EXERCISE:
Among the lines of data below, reproduce only those from the one with "Image resolution: width=354" through the one with "This screenshot has width=459, height=300.", exactly as they stand, both ends included.

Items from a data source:
****************
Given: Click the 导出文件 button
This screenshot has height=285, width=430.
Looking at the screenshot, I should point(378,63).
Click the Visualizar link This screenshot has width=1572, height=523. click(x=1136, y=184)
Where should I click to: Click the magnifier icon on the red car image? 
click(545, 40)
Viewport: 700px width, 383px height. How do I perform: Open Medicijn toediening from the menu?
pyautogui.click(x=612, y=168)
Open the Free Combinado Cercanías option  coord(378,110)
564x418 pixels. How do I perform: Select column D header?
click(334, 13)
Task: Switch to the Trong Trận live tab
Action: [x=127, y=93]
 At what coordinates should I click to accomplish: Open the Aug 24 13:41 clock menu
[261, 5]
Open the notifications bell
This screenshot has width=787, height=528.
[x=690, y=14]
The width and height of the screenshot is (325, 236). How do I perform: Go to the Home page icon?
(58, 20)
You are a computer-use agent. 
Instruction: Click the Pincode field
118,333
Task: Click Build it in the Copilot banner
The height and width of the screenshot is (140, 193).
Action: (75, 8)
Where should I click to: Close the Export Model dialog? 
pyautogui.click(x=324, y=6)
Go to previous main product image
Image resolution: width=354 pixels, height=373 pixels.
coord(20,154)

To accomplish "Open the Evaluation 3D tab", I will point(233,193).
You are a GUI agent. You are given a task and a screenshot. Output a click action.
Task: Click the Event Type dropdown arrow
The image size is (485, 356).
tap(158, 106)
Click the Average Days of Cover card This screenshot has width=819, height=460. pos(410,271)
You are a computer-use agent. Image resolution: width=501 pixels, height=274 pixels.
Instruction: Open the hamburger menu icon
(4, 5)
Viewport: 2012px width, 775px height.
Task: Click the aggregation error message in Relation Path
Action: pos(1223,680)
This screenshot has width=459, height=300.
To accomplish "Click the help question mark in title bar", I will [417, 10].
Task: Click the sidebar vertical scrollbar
****************
FINAL ANSWER:
Image resolution: width=354 pixels, height=373 pixels.
coord(20,154)

To accomplish "Open the Evaluation 3D tab", I will point(233,193).
You are a GUI agent. You are given a task and a screenshot. Output a click action.
Task: Click the Event Type dropdown arrow
The image size is (485, 356).
tap(158, 106)
Click the Average Days of Cover card This screenshot has width=819, height=460. pos(410,271)
You are a computer-use agent. Image resolution: width=501 pixels, height=274 pixels.
Instruction: Open the hamburger menu icon
(4, 5)
Viewport: 2012px width, 775px height.
Task: Click the aggregation error message in Relation Path
Action: pos(1223,680)
This screenshot has width=459, height=300.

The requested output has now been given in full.